摘要

Organisms can adapt to local environmental conditions as a plastic response or become adapted through natural selection on genetic variation. The ability to adapt to increased water temperatures will be of paramount importance for many fish species as the climate continues to warm and water resources become limited. Because increased water temperatures will reduce the dissolved oxygen available for fish, we hypothesized that adaptation to low oxygen environments would involve improved respiration through oxidative phosphorylation (OXPHOS).

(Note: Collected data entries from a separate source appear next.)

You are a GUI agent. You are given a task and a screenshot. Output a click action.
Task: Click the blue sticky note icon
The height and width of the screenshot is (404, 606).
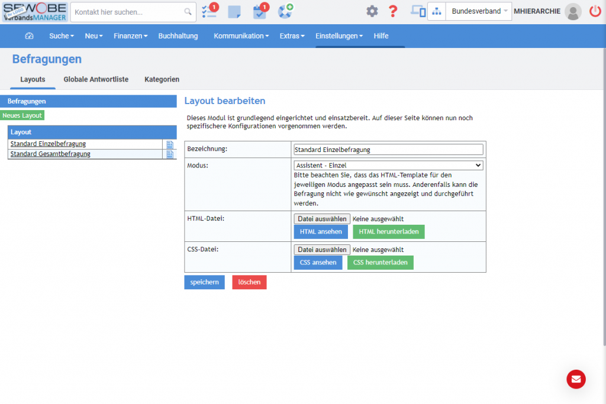click(234, 11)
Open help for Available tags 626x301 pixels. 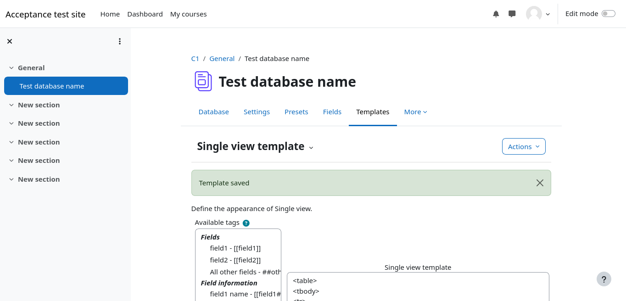point(246,223)
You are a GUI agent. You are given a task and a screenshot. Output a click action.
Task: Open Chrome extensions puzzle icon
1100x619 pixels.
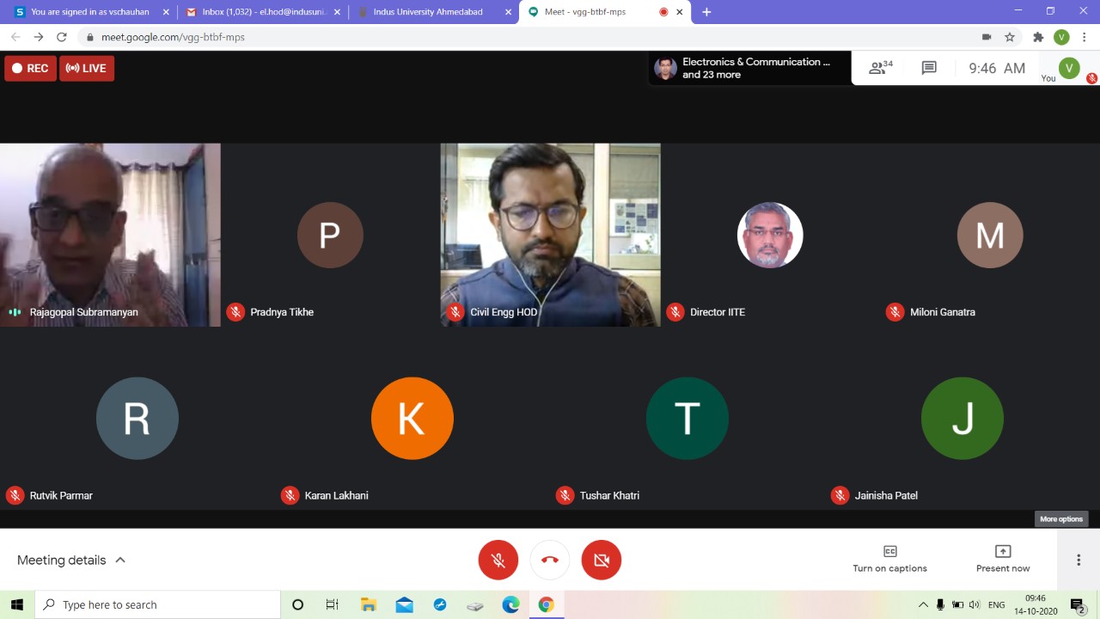(1038, 37)

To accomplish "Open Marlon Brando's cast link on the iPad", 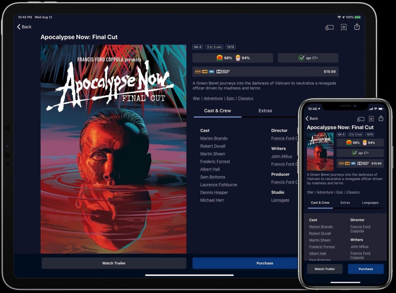I will 214,138.
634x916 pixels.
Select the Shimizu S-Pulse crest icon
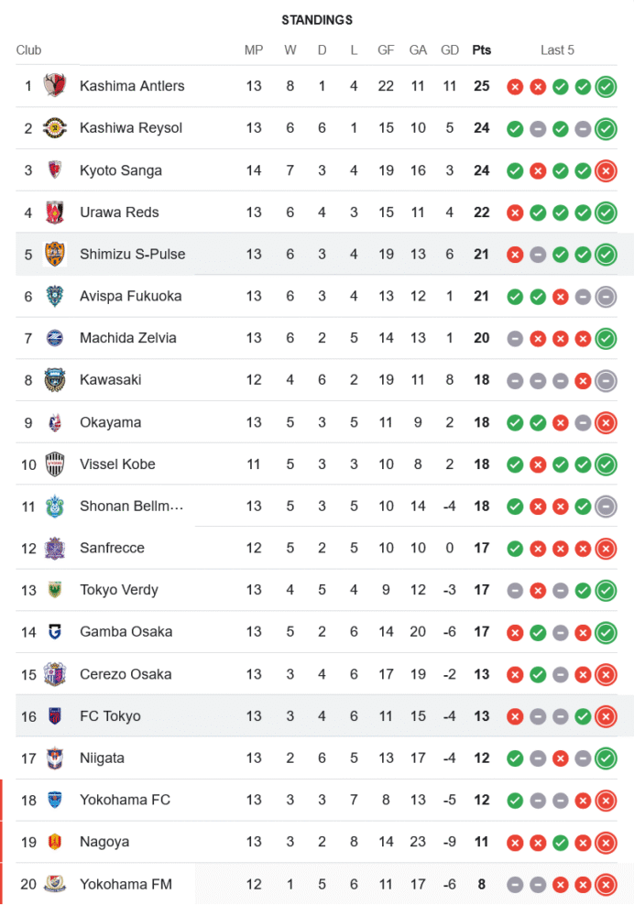point(55,254)
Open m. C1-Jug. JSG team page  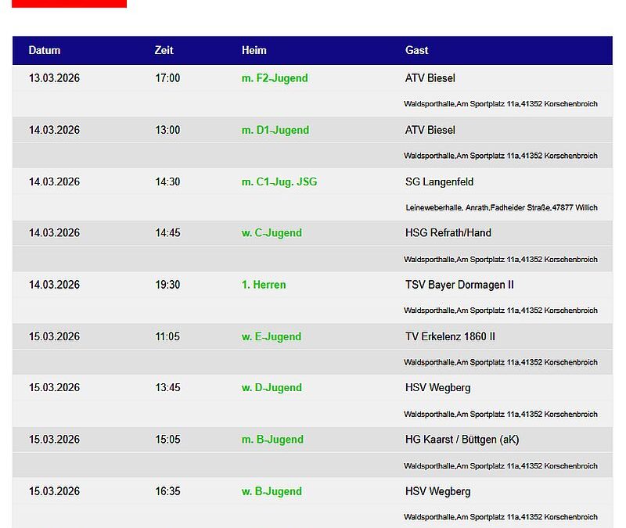279,181
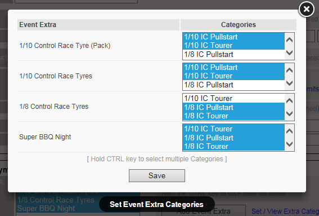Click down arrow in Super BBQ Night list

click(x=289, y=144)
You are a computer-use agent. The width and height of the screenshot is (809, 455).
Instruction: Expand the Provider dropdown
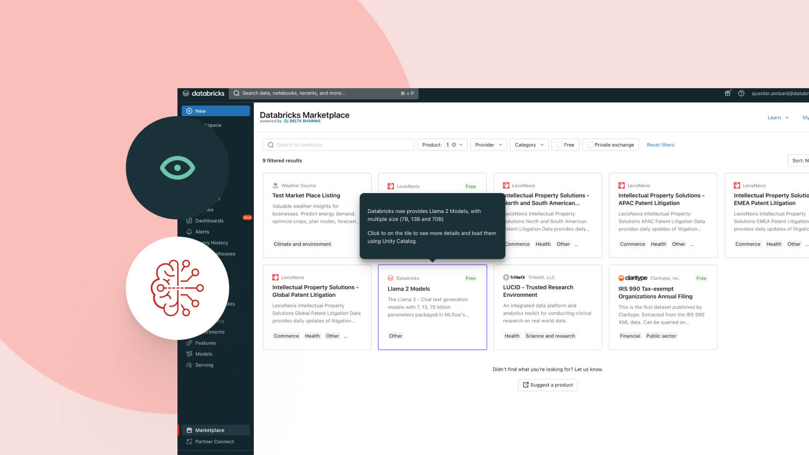(488, 145)
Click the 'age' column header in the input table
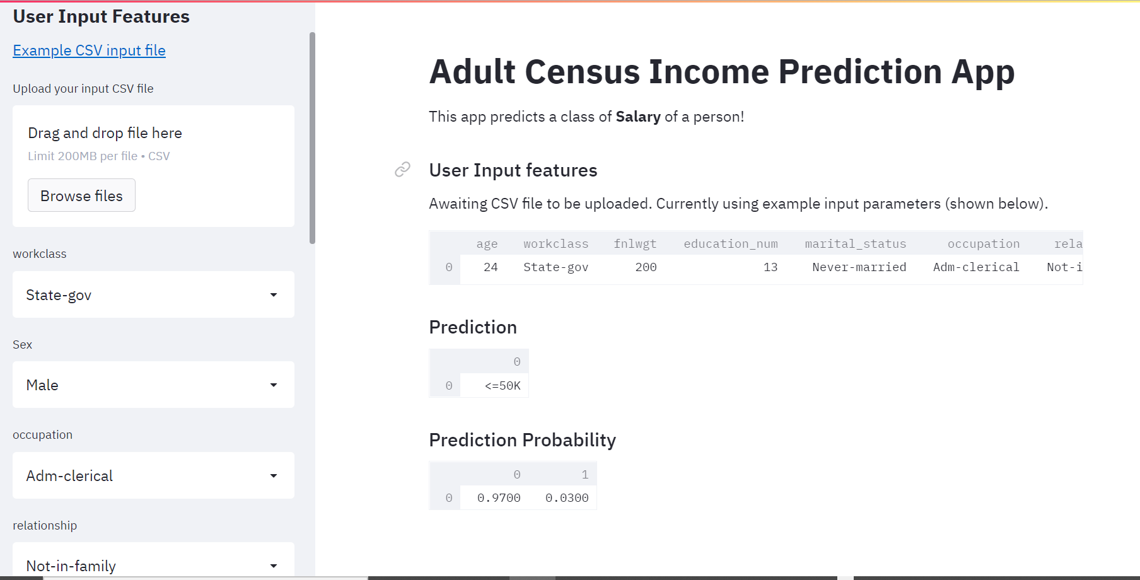This screenshot has height=580, width=1140. pyautogui.click(x=487, y=243)
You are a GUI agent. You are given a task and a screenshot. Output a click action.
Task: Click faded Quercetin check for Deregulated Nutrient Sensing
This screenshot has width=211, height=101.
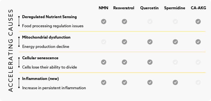150,21
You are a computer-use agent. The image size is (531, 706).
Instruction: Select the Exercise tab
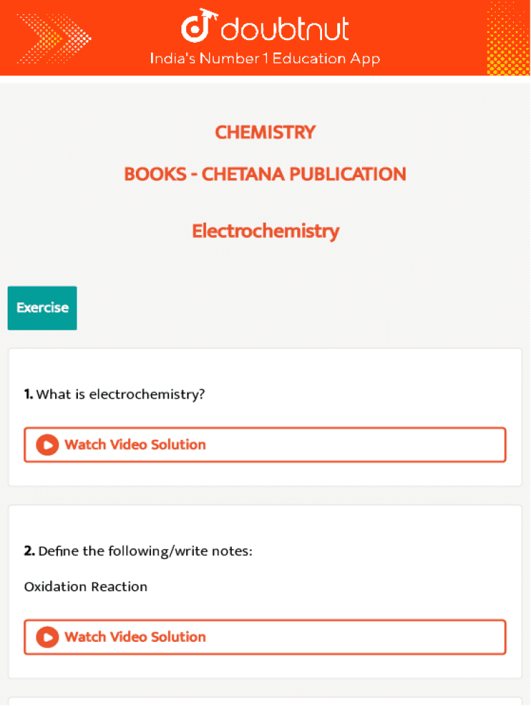tap(42, 307)
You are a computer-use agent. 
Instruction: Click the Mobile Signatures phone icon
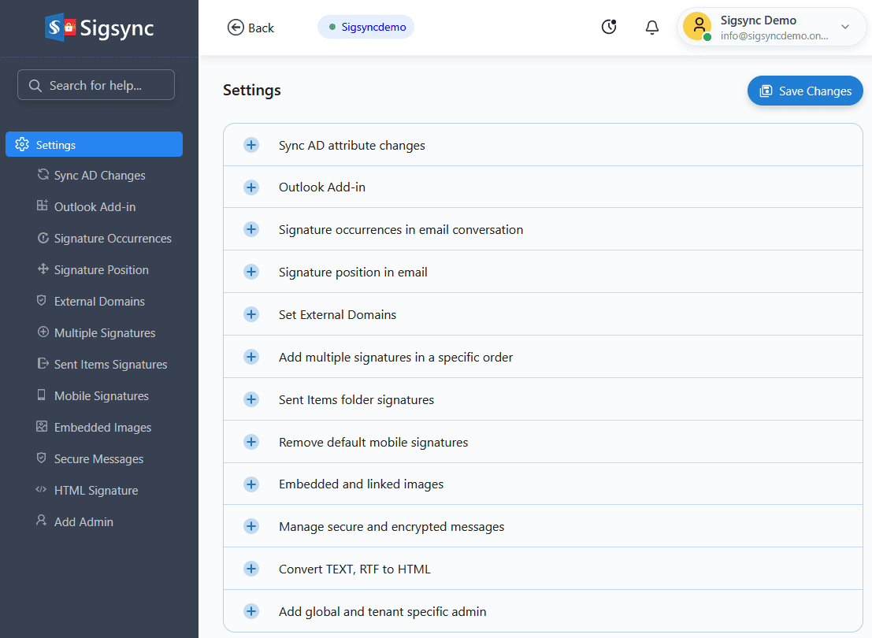coord(42,395)
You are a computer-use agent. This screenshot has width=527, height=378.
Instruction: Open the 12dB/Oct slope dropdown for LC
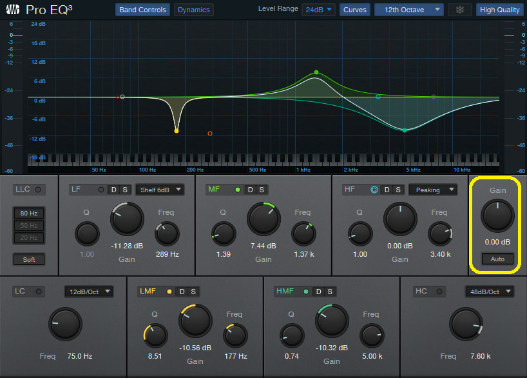[89, 292]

To test this hypothesis, we subjected individuals from two ecologically divergent populations of inland (redband) rainbow trout (Oncorhynchus mykiss gairdneri) with historically different temperature regimes (desert and montane) and their F1 progeny to diel cycles of temperature stress and then examined gene expression data for 80 nuclear-and mitochondrial-encoded OXPHOS subunits that participate in respiration. Of the 80 transcripts, 7 showed >= 2-fold difference in expression levels in gill tissue from desert fish underheat stress whereas the montane fish had none and the F1 only had one differentially expressed gene. A structural analysis of the proteins encoded by those genes suggests that the response could coordinate the formation of super-complexes and oligomers. Supercomplexes may increase the efficiency of respiration because complexes I, III, and IV are brought into close proximity and oligomerization of complex V alters the macrostructure of mitochondria to improve respiration. Significant differences in gene expression patterns in response to heat stress in a common environment indicate that the response was not due to plasticity but had a genetic basis.